因此,为避免重复分析多份故障信息,提高应用故障问题的分析效率,需要对AddrSanitizer故障信息进行聚类;同时,聚类也能帮助开发者对不同原因问题进行分类统计。
判断多份日志是否属于同一问题,主要基于以下两个维度:
- 地址越界的故障类型。
- 业务相关调用栈,过滤基础库后的栈顶前两帧。
通过上述信息可对问题进行初步定界。
提取聚类信息
-
提取故障类型
不同类型日志的故障类型提取方式如下:
-
GWP-ASan
在GWP-ASan日志中,故障类型根据原始日志中包含"at"的行提取。可能的故障类型包括Use After Free、Double Free、Invalid (Wild) Free等,详细类型说明可参考GWP-ASan异常检测类型。
-
ASan/HWASan/MemDebug
在ASan、HWASan和MemDebug日志中,故障原因通过日志中的"Reason"字段提取,提取结果将作为后续聚类依据。详细字段说明可参考AddrSanitizer日志type字段说明。
-
-
标准化栈信息
提取故障类型作为特征后,首先使用正则匹配筛选堆栈内容。然后,为了确保聚类准确性,需要对堆栈信息进行标准化和清洗。主要规则如下:
-
去除易变信息:行号、相同的BuildID和绝对地址。
-
过滤基础库栈帧:
libc.solibc++.solibclang_rt.hwasan.solibclang_rt.asan.sold-musl-aarch64-asan.sold-musl-aarch64.so -
保留业务相关栈帧:保留业务so路径作为关键特征。
对调用栈进行标准化后,最后得到的特征栈如下:
原始栈帧内容 标准化后栈帧内容 #0 0x5b6d263a58 (/system/lib64/libclang_rt.hwasan.so+0x23a58) (BuildId: a1396c21a0290124b0e0ebd03a4cced52b1addcc) 忽略(基础库) #1 0x661be0e870 (/data/storage/el1/bundle/libs/arm64/libentry.so+0x4e870) (BuildId: 5bc0684c2c3fc90841c2498efe1af4fd4792e5a8) /data/storage/el1/bundle/libs/arm64/libentry.so+0x4e870 -
提取聚类特征
在完成标准化后,根据不同故障类型提取关键栈作为特征:
-
Use After Free
故障特征 来源 提取规则 故障特征1 使用栈 过滤基础库后,取栈顶的前两帧(so名+相对偏移) 故障特征2 释放栈 过滤基础库后,取栈顶的前两帧(so名+相对偏移) -
Double Free
故障特征 来源 提取规则 故障特征1 第一次释放栈 过滤基础库后,取栈顶的前两帧(so名+相对偏移) 故障特征2 第二次释放栈 过滤基础库后,取栈顶的前两帧(so名+相对偏移) -
其他故障类型
故障特征 来源 提取规则 故障特征 使用栈 过滤基础库后,取栈顶的前两帧(so名+相对偏移)
生成聚类特征
最终聚类特征为:故障类型+若干条标准化业务栈帧,以GWP-ASan日志为例:
*** GWP-ASan detected a memory error ***
Use After Free at 0x5bab376000 (0 bytes into a 64-byte allocation at 0x5bab376000) by thread 52616 here:
#0 0x5cad4c7ba4 (/data/storage/el1/bundle/libs/arm64/libsample.so+0x7ba4) (BuildId: 2a3f1826c75a903f89c46b8ffcd1846295fdebcf)

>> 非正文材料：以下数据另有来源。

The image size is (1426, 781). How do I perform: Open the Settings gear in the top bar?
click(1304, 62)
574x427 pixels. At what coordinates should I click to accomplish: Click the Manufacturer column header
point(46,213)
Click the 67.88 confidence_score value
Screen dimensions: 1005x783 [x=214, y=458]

#1 0x5cad4c849c (/data/storage/el1/bundle/libs/arm64/libsample.so+0x849c) (BuildId: 2a3f1826c75a903f89c46b8ffcd1846295fdebcf)
#2 0x5aef3bc03c (/lib/ld-musl-aarch64.so.1+0x1dd03c) (BuildId: c89ea5bf4368de59af764818c03eb41b)

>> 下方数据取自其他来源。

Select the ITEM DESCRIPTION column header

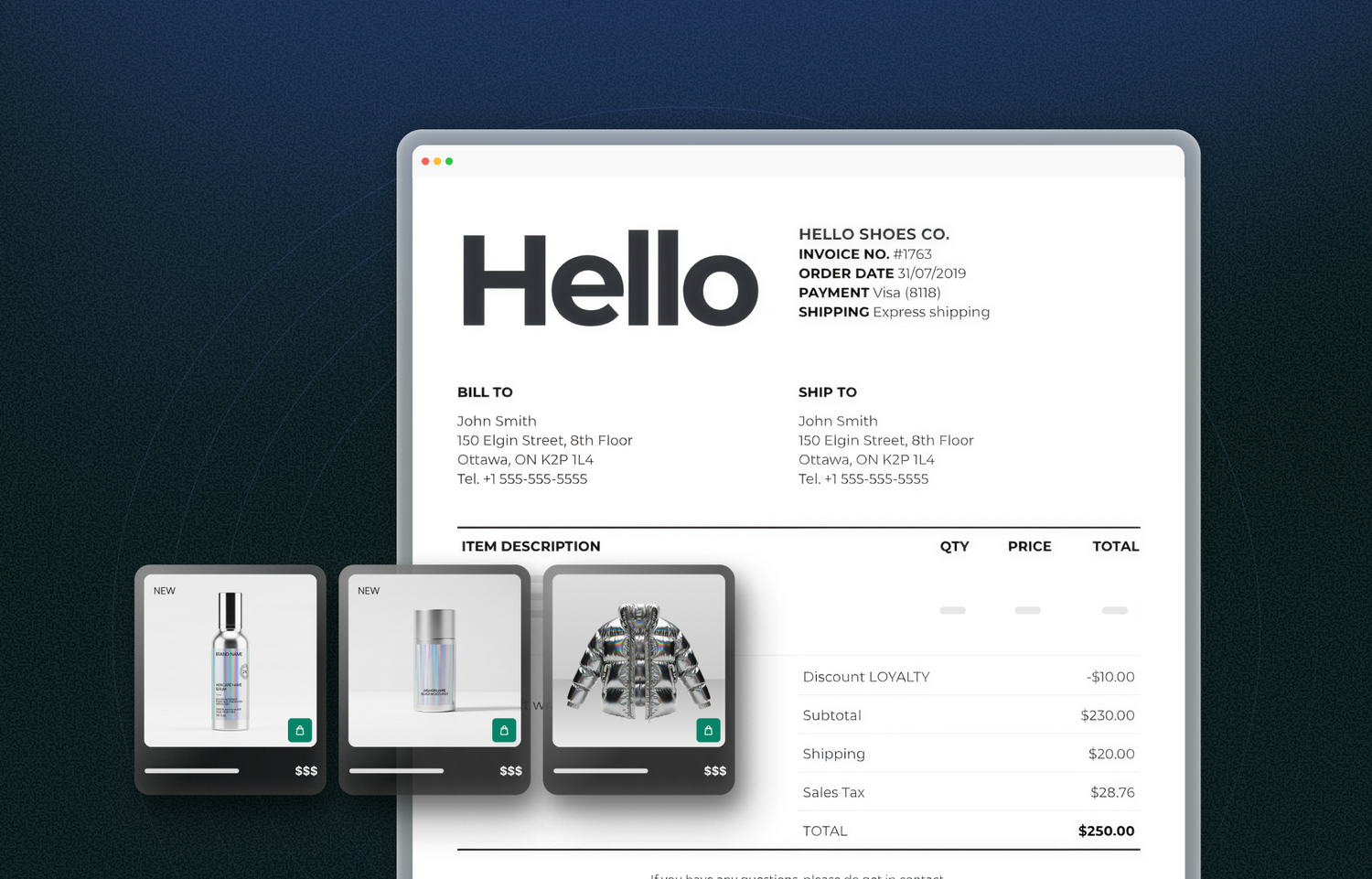[x=531, y=546]
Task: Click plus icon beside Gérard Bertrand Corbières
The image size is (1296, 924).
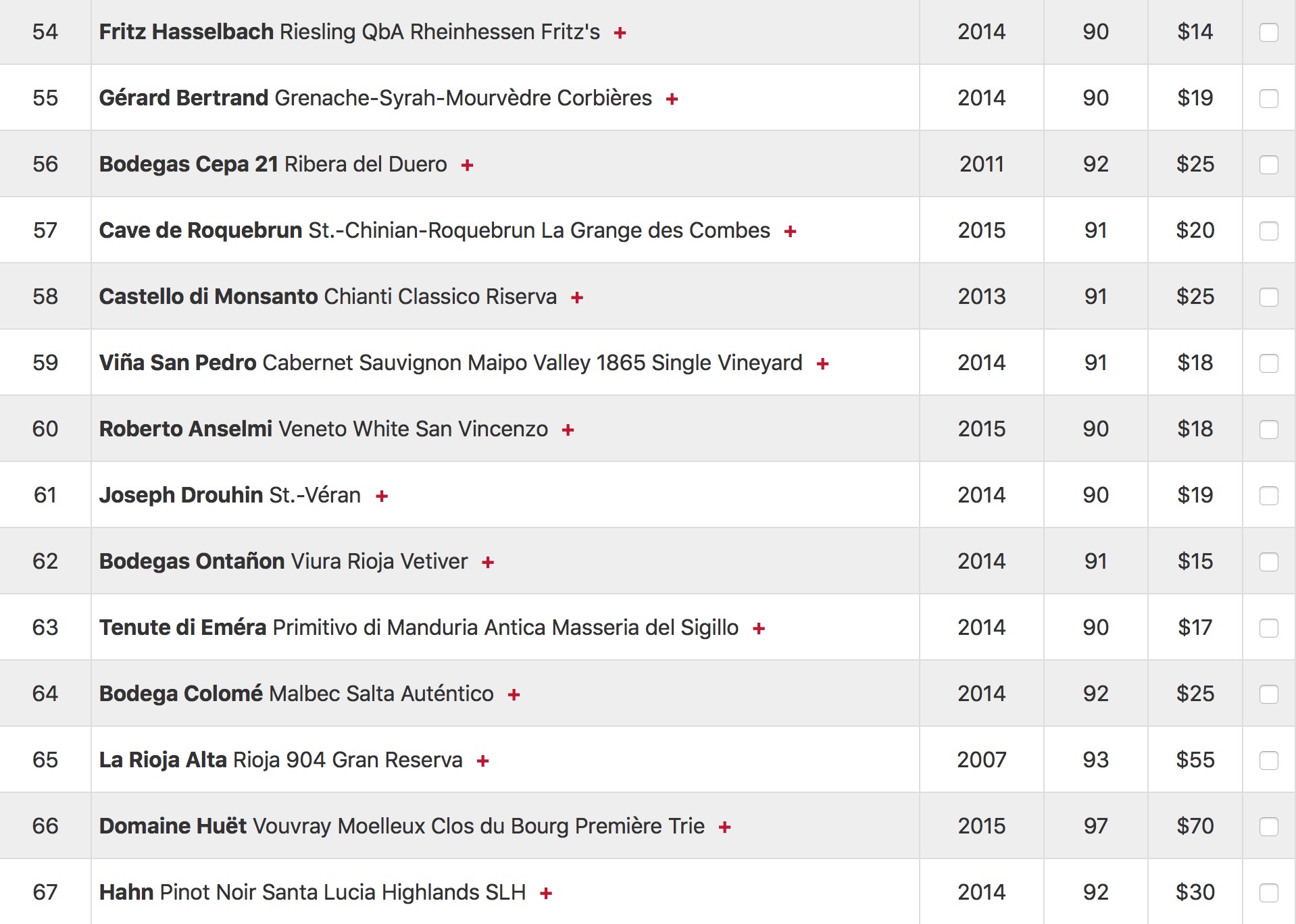Action: 672,99
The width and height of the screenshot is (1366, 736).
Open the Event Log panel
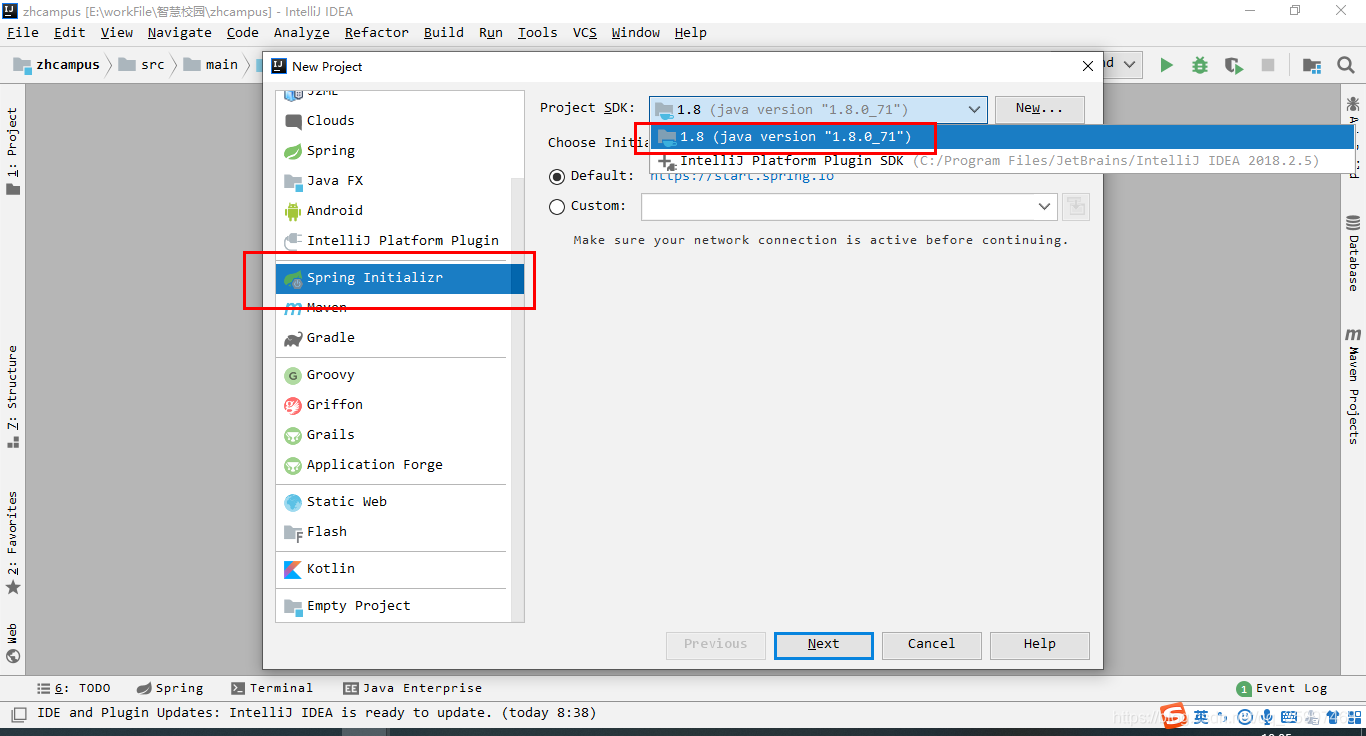pyautogui.click(x=1290, y=688)
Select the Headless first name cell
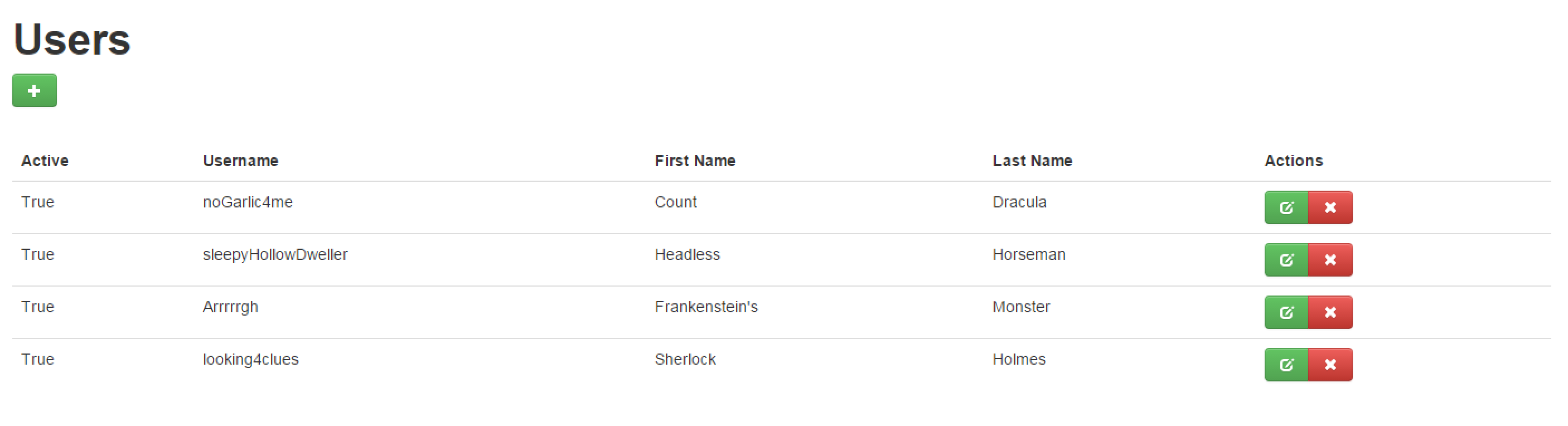 pyautogui.click(x=687, y=254)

0x5bab376000 was deallocated by thread 52616 here:
#0 0x5aef331010 (/lib/ld-musl-aarch64.so.1+0x152010) (BuildId: c89ea5bf4368de59af764818c03eb41b)

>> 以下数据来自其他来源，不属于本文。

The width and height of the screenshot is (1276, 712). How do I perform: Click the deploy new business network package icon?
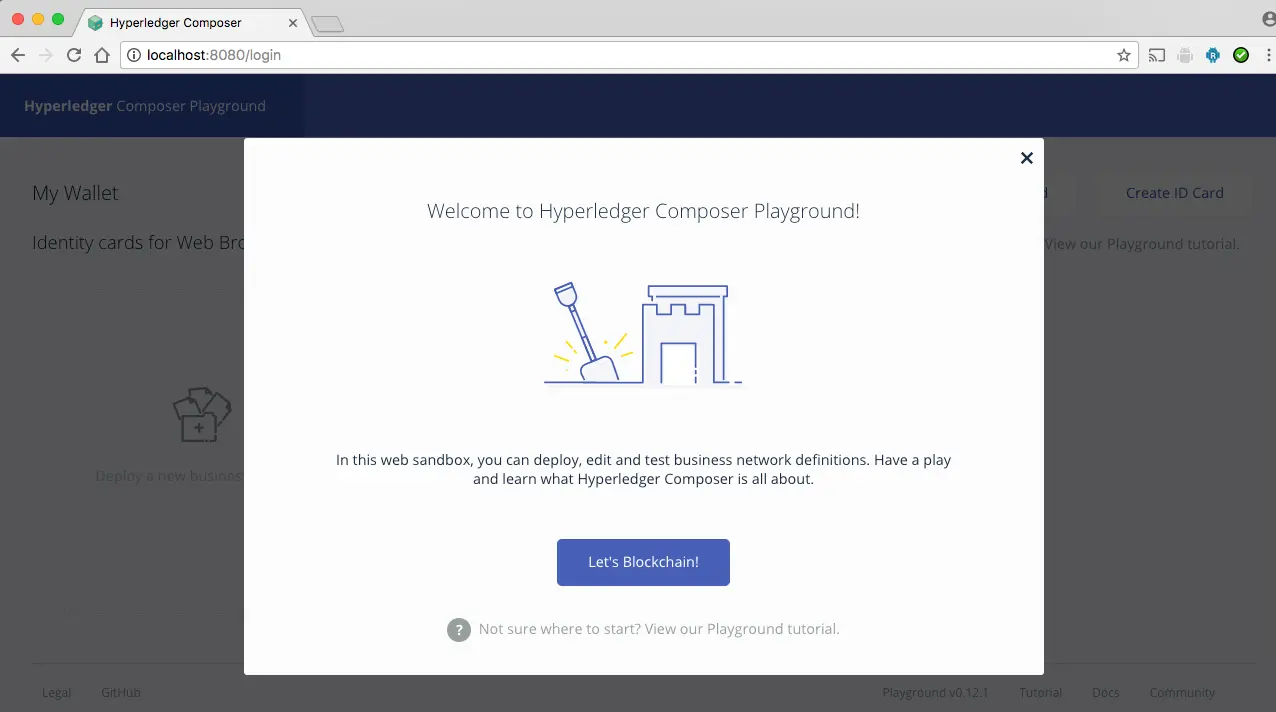pos(201,415)
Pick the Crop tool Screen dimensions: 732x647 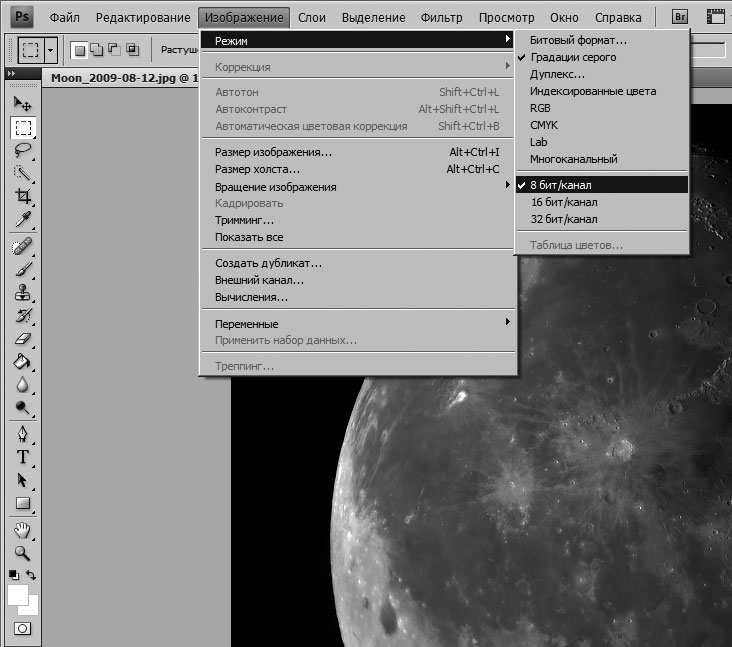(x=22, y=197)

#1 0x5aef329614 (/lib/ld-musl-aarch64.so.1+0x14a614) (BuildId: c89ea5bf4368de59af764818c03eb41b)
#2 0x5cad4c7b9c (/data/storage/el1/bundle/libs/arm64/libsample.so+0x7b9c) (BuildId: 2a3f1826c75a903f89c46b8ffcd1846295fdebcf)
#3 0x5cad4c849c (/data/storage/el1/bundle/libs/arm64/libsample.so+0x849c) (BuildId: 2a3f1826c75a903f89c46b8ffcd1846295fdebcf)
#4 0x5cad4c8434 (/data/storage/el1/bundle/libs/arm64/libsample.so+0x8434) (BuildId: 2a3f1826c75a903f89c46b8ffcd1846295fdebcf)
0x5bab376000 was allocated by thread 52616 here:
#0 0x5aef331010 (/lib/ld-musl-aarch64.so.1+0x152010) (BuildId: c89ea5bf4368de59af764818c03eb41b)
#1 0x5aef3292e4 (/lib/ld-musl-aarch64.so.1+0x14a2e4) (BuildId: c89ea5bf4368de59af764818c03eb41b)
#2 0x5aef34b5e0 (/lib/ld-musl-aarch64.so.1+0x16c5e0) (BuildId: c89ea5bf4368de59af764818c03eb41b)
#3 0x5cad4c7b84 (/data/storage/el1/bundle/libs/arm64/libsample.so+0x7b84) (BuildId: 2a3f1826c75a903f89c46b8ffcd1846295fdebcf)
#4 0x5cad4c849c (/data/storage/el1/bundle/libs/arm64/libsample.so+0x849c) (BuildId: 2a3f1826c75a903f89c46b8ffcd1846295fdebcf)
*** End GWP-ASan report ***
根据聚类规则:
- 从“at”处提取故障类型:Use After Free。
- 分别对使用栈与释放栈进行标准化。
- 过滤基础库栈帧后,取栈顶前两帧作为关键特征。
最终生成的聚类特征如下:
| 故障特征 | 聚类特征 |
|---|---|
| 故障特征1-使用栈 | /data/storage/el1/bundle/libs/arm64/libsample.so+0x7ba4 /data/storage/el1/bundle/libs/arm64/libsample.so+0x849c |
| 故障特征2-释放栈 | /data/storage/el1/bundle/libs/arm64/libsample.so+0x7b9c /data/storage/el1/bundle/libs/arm64/libsample.so+0x849c |
开发者可通过比对多份日志的聚类特征来归并AddrSanitizer故障,也可以对故障类型和故障特征内容计算哈希值,用于问题分类统计与自动化分析。